List all lines of the data containing the word "computer".

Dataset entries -
>>>
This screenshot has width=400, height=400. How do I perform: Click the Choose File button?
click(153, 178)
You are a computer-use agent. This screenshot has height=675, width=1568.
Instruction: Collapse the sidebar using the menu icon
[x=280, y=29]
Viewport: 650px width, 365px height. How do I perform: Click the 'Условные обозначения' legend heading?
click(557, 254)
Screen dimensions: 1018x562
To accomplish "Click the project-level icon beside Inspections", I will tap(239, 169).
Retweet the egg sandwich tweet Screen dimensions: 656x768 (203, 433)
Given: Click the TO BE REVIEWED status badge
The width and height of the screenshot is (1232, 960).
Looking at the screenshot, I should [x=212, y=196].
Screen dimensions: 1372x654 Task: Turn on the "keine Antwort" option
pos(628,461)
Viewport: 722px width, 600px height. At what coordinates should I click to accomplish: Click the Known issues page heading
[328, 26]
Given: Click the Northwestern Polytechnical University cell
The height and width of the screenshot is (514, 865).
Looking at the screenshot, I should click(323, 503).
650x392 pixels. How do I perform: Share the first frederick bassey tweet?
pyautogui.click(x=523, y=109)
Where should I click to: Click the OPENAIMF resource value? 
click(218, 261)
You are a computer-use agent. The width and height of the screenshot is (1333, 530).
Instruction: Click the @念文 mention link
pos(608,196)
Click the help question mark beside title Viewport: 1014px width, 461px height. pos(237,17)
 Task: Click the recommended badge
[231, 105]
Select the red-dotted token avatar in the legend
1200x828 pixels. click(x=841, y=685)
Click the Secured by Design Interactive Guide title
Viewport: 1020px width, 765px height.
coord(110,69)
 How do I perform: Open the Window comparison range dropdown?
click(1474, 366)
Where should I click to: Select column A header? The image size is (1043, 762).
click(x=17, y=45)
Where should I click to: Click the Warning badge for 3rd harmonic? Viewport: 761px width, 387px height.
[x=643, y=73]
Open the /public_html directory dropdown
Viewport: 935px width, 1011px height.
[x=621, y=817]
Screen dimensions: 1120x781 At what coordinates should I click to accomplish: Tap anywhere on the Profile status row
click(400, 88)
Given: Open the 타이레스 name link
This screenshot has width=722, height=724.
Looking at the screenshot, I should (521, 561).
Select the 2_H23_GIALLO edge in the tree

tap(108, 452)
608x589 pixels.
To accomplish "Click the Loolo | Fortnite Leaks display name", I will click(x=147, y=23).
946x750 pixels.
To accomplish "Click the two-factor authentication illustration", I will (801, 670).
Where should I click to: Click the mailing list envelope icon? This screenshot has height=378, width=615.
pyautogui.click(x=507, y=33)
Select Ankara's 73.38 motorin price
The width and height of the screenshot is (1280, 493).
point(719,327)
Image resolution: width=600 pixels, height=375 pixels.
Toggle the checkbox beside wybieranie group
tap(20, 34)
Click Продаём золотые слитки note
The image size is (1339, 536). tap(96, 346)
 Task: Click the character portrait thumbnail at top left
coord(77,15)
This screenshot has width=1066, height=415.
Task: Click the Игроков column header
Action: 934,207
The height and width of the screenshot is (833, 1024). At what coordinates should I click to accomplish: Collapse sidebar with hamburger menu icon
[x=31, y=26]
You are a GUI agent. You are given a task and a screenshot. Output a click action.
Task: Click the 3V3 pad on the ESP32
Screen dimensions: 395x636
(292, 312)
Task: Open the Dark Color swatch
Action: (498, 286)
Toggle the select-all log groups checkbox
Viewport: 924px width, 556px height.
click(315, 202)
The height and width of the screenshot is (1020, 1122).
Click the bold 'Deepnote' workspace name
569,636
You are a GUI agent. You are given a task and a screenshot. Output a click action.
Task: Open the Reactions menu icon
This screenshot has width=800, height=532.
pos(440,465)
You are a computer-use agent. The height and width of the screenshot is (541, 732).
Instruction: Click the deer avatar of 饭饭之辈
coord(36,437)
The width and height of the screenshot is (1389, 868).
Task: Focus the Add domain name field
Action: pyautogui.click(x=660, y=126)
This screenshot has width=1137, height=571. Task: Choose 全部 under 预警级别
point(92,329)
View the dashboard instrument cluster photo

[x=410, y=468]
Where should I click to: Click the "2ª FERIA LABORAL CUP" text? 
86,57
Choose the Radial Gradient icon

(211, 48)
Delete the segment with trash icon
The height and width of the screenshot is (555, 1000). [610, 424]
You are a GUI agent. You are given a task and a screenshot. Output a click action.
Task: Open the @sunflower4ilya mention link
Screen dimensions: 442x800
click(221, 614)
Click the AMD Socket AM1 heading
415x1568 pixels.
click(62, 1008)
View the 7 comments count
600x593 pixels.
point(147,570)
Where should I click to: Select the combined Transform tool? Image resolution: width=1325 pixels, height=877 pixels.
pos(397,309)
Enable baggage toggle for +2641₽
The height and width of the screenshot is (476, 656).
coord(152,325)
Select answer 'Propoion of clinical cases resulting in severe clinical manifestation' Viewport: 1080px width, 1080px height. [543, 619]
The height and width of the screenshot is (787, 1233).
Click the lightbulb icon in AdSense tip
<<<
Written reply -
You are a computer-use agent. This screenshot has height=675, width=1568.
You are a computer-use agent. The width and height of the screenshot is (1333, 530).
You are a computer-use agent. The height and width of the screenshot is (541, 732).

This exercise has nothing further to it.